Why should I do oil analysis?
Oil analysis can tell you whether or not the oil in a machine can be run longer, check the quality of incoming oil, find contamination problems, reduce the number of oil types on the property, select vendors for a particular oil when prices are similar, and check waste oil for on-specification handling requirements.
How often should we sample our machines?
It depends. Some service managers sample monthly, while others sample quarterly, semi-annually, or annually. Your program should be tailored to your particular needs and budget.
Do I need a Particle Count test to rate the cleanliness of the oil?
The ISO Code (also known as a Particle Count) determins the concentrations of particles at various micron size levels in the oil. Whether or not you need this test depends on your machines’ sensitivity to oil cleanliness. To learn more about Particle Counts, click here.
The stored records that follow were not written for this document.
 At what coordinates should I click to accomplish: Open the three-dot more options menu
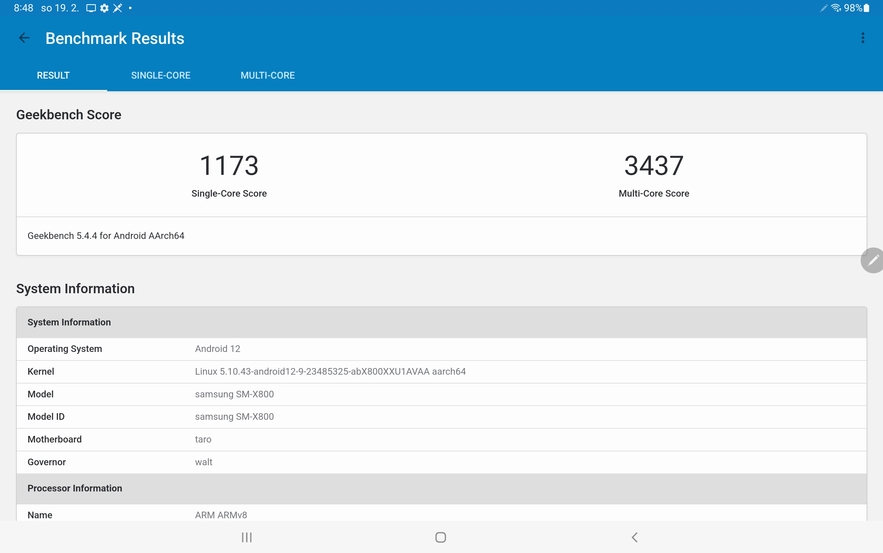[x=862, y=38]
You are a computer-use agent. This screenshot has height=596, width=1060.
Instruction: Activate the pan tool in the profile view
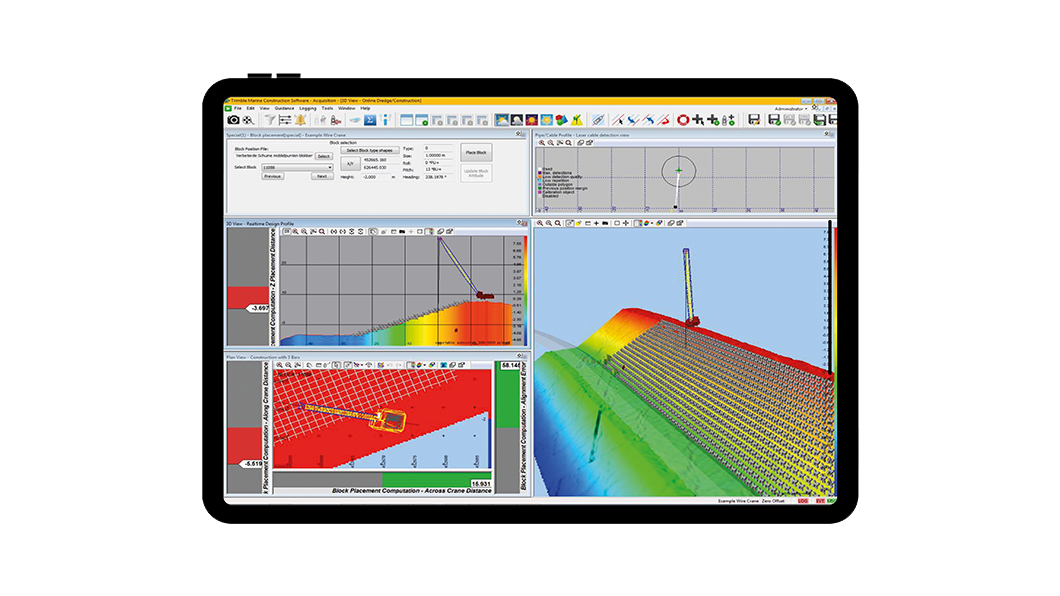(x=560, y=142)
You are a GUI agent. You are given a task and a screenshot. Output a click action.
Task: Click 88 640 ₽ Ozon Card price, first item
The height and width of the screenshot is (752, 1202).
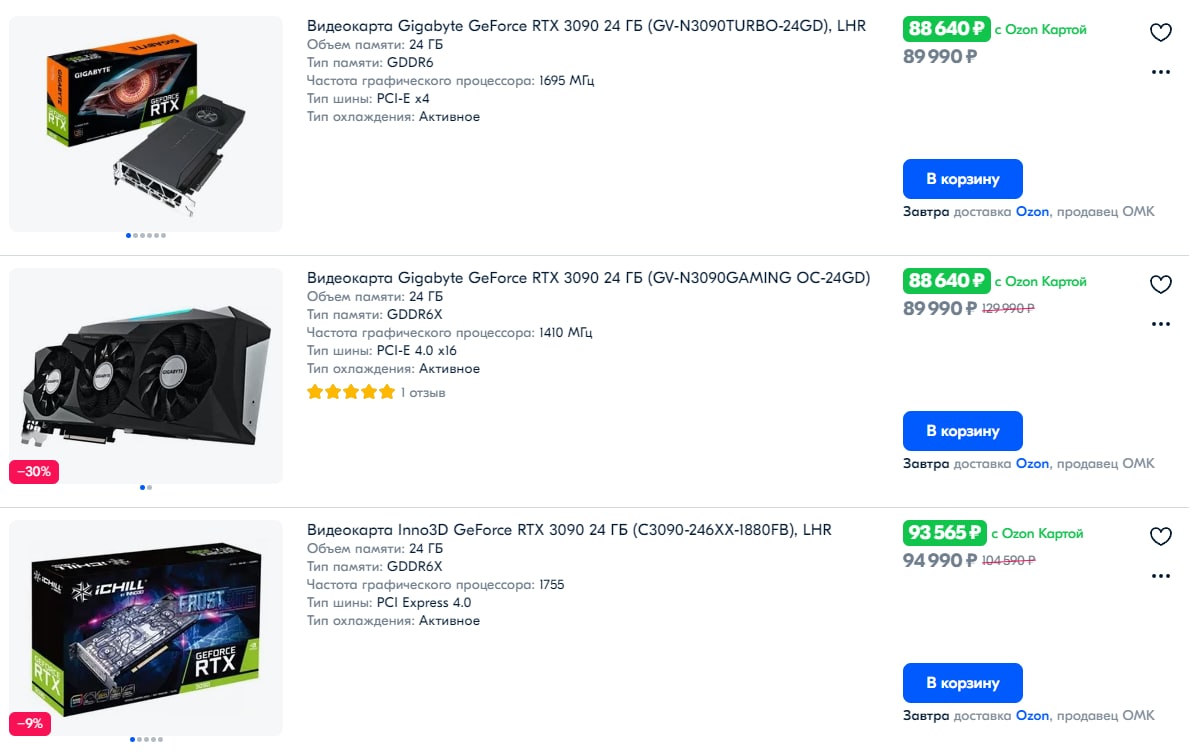pyautogui.click(x=945, y=30)
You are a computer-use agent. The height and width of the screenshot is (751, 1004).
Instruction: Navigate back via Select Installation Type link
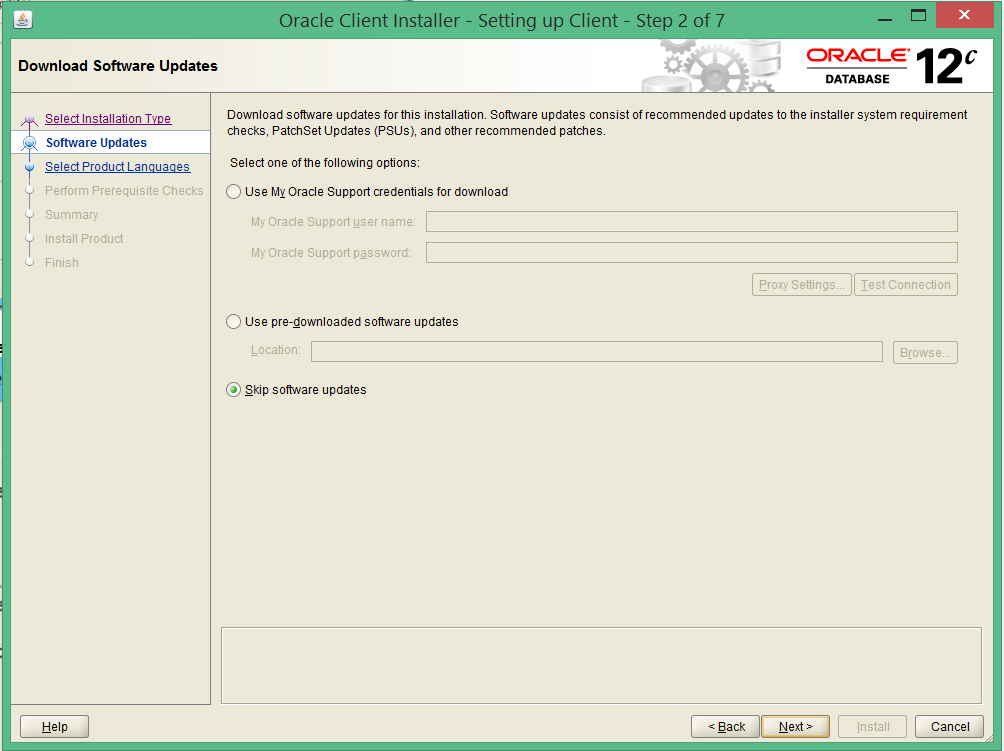[x=108, y=118]
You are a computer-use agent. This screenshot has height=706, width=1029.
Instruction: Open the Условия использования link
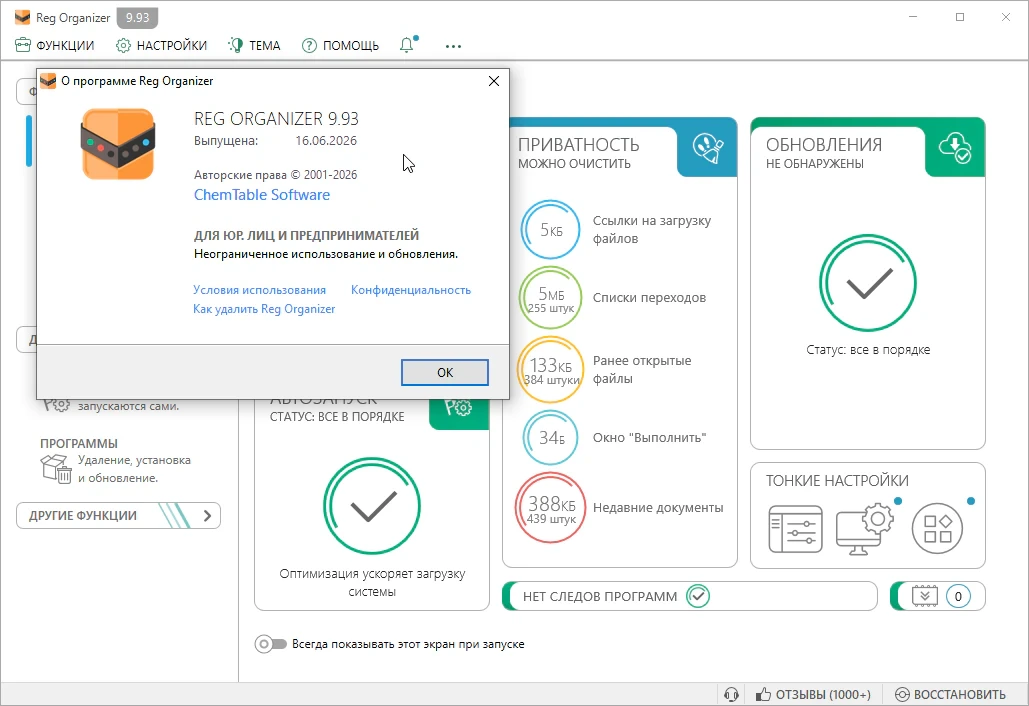[x=259, y=290]
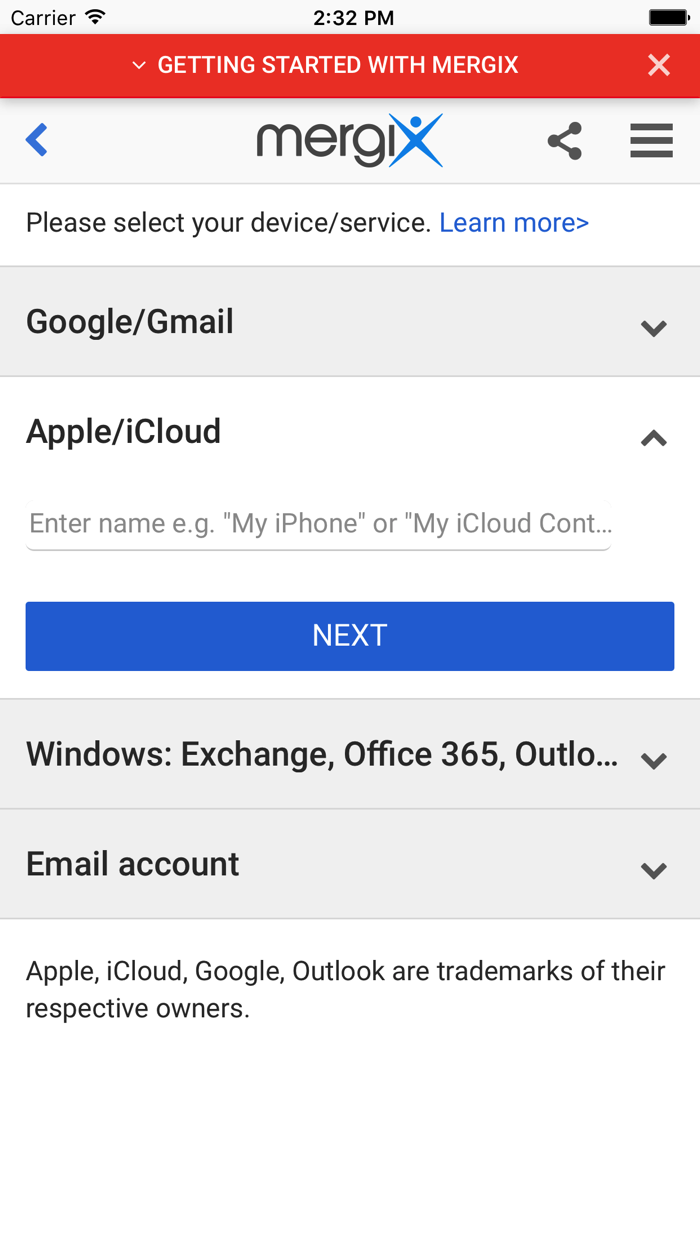Open the share icon
This screenshot has width=700, height=1244.
(565, 141)
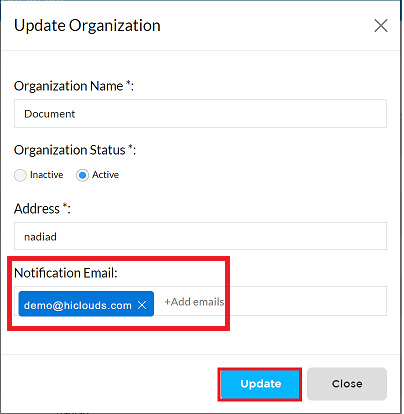Click the Update Organization dialog title
This screenshot has width=404, height=414.
click(x=87, y=26)
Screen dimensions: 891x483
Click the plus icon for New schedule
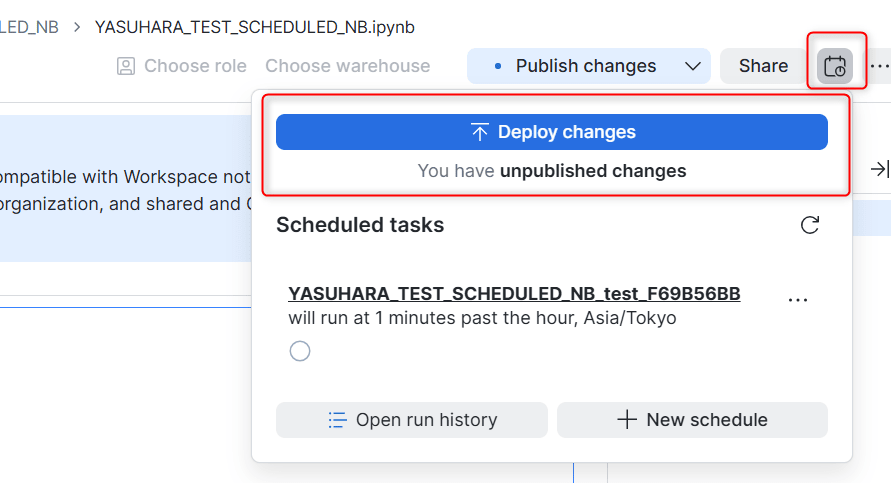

Should I have a TAN routinely done on my oil?
The TAN (Total Acid Number) test determines the acidity of an oil. We recommend it for oil that might have been contaminated with water. We also recommend it for companies that get their oil from a recycler, who might dry the oil but do nothing about the oil’s acidity. Also, we often run TANs on compressor and chiller oils.
Who should be in charge of our preventive maintenance program?
In a non-union shop, any worker familiar with oils can be assigned to the task. For union shops, the appointment of the work may be negotiated before the preventive maintenance program is established. We work with companies where taking samples is assigned to various trade groups, including oilers, machine repairmen, pipefitters, chip house personnel, and others.